FIG. 3 of U.S. Pat. No. 3,802,044 granted Apr. 9, 1974 to Spillmann et al. discloses a modified bearing shoe with a circular external surface which is formed with four equal sector-shaped hydrostatic bearing pockets. Two of the pockets are halved by a plane which includes the longitudinal axis of the sleeve, and the remaining two pockets are halved by a plane which is normal to the longitudinal axis of the sleeve. The webs or lands which separate the neighboring pockets from each other make angles of approximately 45 degrees with the longitudinal axis of the sleeve as well as with a transverse axis which is normal to and intersects the longitudinal axis. It can be said that the lands or webs between the neighboring sector-shaped pockets extend diagonally of the exposed cylindrical surface of the bearing shoe.
The hydrostatic pockets which are disclosed by Biondetti and Spillmann et al. can stabilize the respective bearing shoes. Such shoes must be capable of performing various movements relative to the shaft. As a rule, the bearing shoes are mounted for movement radially of the shaft as well as for tilting movement not unlike the parts of universal joints. The stabilizing effect of the hydrostatic pockets is to be felt in several directions, namely, as considered in the axial direction as well as in the circumferential direction of the sleeve (i.e., in the direction of as well as at right angles to the central longitudinal axis of the sleeve). Otherwise stated, the hydrostatic bearing pockets of the aforediscussed conventional bearing shoes ensure that the axis of each bearing shoe extends exactly radially of the associated sleeve or shell. The patent to Spillmann et al. further discloses the possibility of rotating the array of pockets shown in FIG. 3 through 45 degrees so that two of the lands between neighboring bearing pockets would be parallel to and the remaining two lands would extend at right angles to the longitudinal axis of the sleeve. It is suggested that such orientation of the lands is more likely to prevent undesirable tilting in a plane which is normal to the longitudinal axis of the sleeve.
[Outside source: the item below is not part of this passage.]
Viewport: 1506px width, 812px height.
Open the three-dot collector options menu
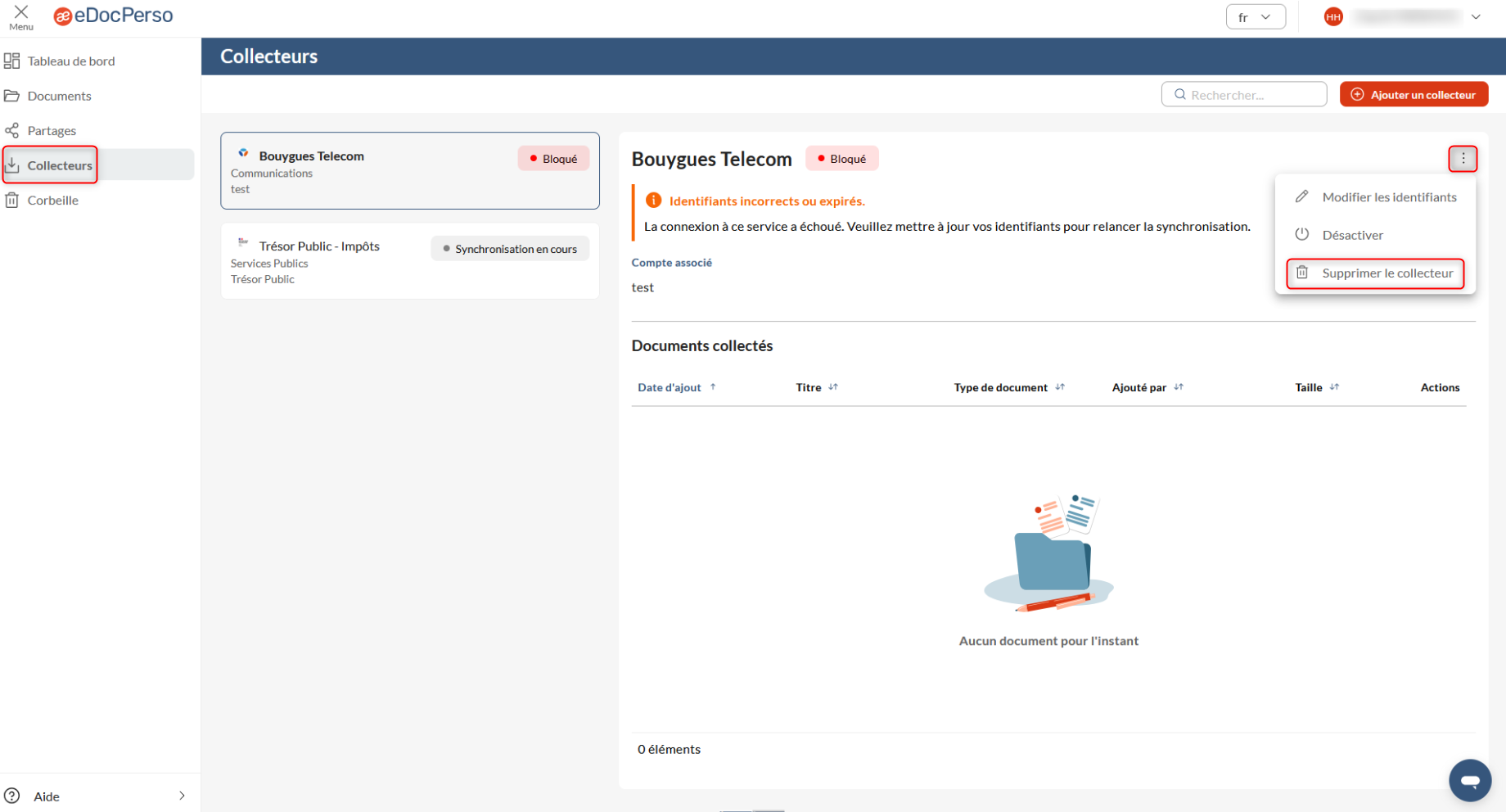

An object which is common to the inventions disclosed in the aforediscussed patents is to ensure that the marginal portion of the exposed external surface of each bearing shoe be maintained at a constant distance from the internal surface of the sleeve, i.e., that each and every portion of such marginal portion be disposed at a predetermined distance from the sleeve. This is intended to guarantee the formation of a liquid film having a constant thickness and to prevent direct surface-to-surface (metal-to-metal) contact between the bearing shoes and the sleeve. It has been found that the proposals of Biondetti and Spillmann et al. cannot ensure total absence of metal-to-metal contact between the bearing shoes and the sleeve under any and all circumstances which arise when a roll of the above outlined charcter is in actual use. In many instances, the shoes are likely to destroy the liquid films between their external surfaces and the internal surface of the sleeve, especially when the roll is idle (i.e., when the sleeve does not rotate about the shaft) and/or during the initial stage of acceleration of the sleeve from zero speed.